A grace-based home creates an atmosphere of grace where you give your children the freedom to be different. See, a lot of the stress that comes into a family is because the parents don’t allow the kids to be different. 

Let me give you some synonyms, so you know what I’m talking about. You let your kids be weird, or bizarre, or strange, or goofy, or quirky. See, kids are very annoying sometimes, and embarrassing, and yet a lot of things they are doing aren’t wrong—but when we turn around and make it wrong, and we say, “What you’re doing, you need to stop it, because it’s really annoying me or it’s embarrassing me,” that really ticks them off, because they know deep down in their heart, “I’m not doing anything wrong. You just made it that way.” 

So you want to give your kids the freedom to be different. Let them go through their stages. 

Little girls, what do they do? They chat all the time, they have imaginary friends. What do little boys do? They do head butts into trees. Why? I don’t know. They just do. 

As they become teenagers, they have those weird ideas with their hair and the way they dress. They want to look like they were dragged behind the bus to school. That’s just normal. That’s just teenagers. 

Don’t make this a moral issue. Don’t make this an area where you are going to struggle with them. Just let your kids be different. 

Now, make sure you understand what I’m saying. I’m not saying you’re letting them do things that are clearly wrong, clearly sinful, or whatever word you want to use. We’re not talking about that. We’re just letting them be different. 
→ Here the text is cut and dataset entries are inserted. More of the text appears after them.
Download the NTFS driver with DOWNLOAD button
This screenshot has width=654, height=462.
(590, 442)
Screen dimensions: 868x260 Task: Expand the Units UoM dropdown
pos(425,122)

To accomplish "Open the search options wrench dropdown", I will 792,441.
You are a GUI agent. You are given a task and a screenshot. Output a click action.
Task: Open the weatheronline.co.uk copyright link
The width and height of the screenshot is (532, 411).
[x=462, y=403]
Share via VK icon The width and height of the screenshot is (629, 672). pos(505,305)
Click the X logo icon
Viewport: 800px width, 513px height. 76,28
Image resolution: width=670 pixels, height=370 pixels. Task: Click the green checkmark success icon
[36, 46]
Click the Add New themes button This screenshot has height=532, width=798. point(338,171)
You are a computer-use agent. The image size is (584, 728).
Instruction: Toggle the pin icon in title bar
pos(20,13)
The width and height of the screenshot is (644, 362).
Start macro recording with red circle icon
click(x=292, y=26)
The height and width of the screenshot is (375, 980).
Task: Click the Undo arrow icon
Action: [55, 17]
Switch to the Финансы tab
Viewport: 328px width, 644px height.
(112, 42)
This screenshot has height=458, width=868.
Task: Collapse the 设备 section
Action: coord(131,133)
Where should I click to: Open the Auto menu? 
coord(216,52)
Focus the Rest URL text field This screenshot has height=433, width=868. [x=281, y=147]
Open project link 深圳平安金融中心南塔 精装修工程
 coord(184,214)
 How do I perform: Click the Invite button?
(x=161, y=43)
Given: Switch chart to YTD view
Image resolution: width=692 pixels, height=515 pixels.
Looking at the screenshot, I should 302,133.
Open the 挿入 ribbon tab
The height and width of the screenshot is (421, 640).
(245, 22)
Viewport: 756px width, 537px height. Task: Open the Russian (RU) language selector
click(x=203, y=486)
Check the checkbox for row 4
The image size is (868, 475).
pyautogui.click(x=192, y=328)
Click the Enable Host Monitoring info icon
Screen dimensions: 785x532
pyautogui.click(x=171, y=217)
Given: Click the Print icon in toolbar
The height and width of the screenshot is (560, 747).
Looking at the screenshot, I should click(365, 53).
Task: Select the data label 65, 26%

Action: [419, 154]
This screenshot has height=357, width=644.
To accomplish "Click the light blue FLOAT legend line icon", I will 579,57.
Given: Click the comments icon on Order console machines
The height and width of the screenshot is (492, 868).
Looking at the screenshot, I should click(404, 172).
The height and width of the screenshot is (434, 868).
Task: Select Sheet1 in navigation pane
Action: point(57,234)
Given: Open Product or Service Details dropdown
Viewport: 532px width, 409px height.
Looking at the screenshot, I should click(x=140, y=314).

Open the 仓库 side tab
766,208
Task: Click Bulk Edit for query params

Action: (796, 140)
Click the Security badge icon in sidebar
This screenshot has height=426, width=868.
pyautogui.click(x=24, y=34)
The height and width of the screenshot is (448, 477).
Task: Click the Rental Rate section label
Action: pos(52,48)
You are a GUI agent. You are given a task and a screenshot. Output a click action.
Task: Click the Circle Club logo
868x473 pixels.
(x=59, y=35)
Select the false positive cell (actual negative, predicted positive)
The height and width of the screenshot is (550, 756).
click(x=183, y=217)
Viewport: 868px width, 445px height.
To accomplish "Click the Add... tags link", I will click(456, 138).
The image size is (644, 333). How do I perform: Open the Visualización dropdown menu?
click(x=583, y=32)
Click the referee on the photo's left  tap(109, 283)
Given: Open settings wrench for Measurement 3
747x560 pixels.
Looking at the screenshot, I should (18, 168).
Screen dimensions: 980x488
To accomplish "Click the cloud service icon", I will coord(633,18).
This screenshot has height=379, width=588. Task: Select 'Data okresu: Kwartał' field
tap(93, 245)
Then the second thing is, you want to let them be vulnerable, so that they know their home is a place where they can safely let their emotions come to the surface, without fear that those emotions are going to be attacked or trivialized. They have got to know that when they share what is going on in their heart, that you show respect for that, and you want to help them. 

So, you give them the freedom to be different, and the freedom to be vulnerable. 

Thirdly, you want to give your friends the freedom to be candid—now, this can be scary—because they need to be able to tell you what is going on inside their head. Maybe there are some doubts they are having. Maybe there are some fears that they are having. Maybe there are some problems that they having with you, because we all make mistakes. All parents put their shoes over feet of clay. We all do. But they need to be able to tell you that. 

When there is a gracious atmosphere, where they can exchange with you and tell you, “I’m having a problem with you,” and it’s done in a respectful way, well, that takes so much stress out of it. When they tell you about a problem they are having with you, they always do it respectfully, and always make sure that you speak respectfully to them when you are having a problem with them. 

An atmosphere of grace gives them the freedom to be different. Give your kids the freedom to make mistakes. 

Now, that doesn’t mean that you are letting them get away with murder, that there aren’t standards. In fact, in a grace-based home, the standards are very high, the boundaries are very clear. But kids are going to make mistakes, and you just want to make sure that no matter what they do, it’s not the end of the world. You’re not going to write them off. Bush you are going to correct them, because discipline and correction are part of treating kids favorably. It says, “I love you too much to let you grow up to be a bad person. I’m going to correct you.” 

When you create this atmosphere that the air they breath gives them the freedom to be different, vulnerable, candid, and make mistakes, you automatically bring the best out of them. 

And you are going to see a lot of this tension just go away.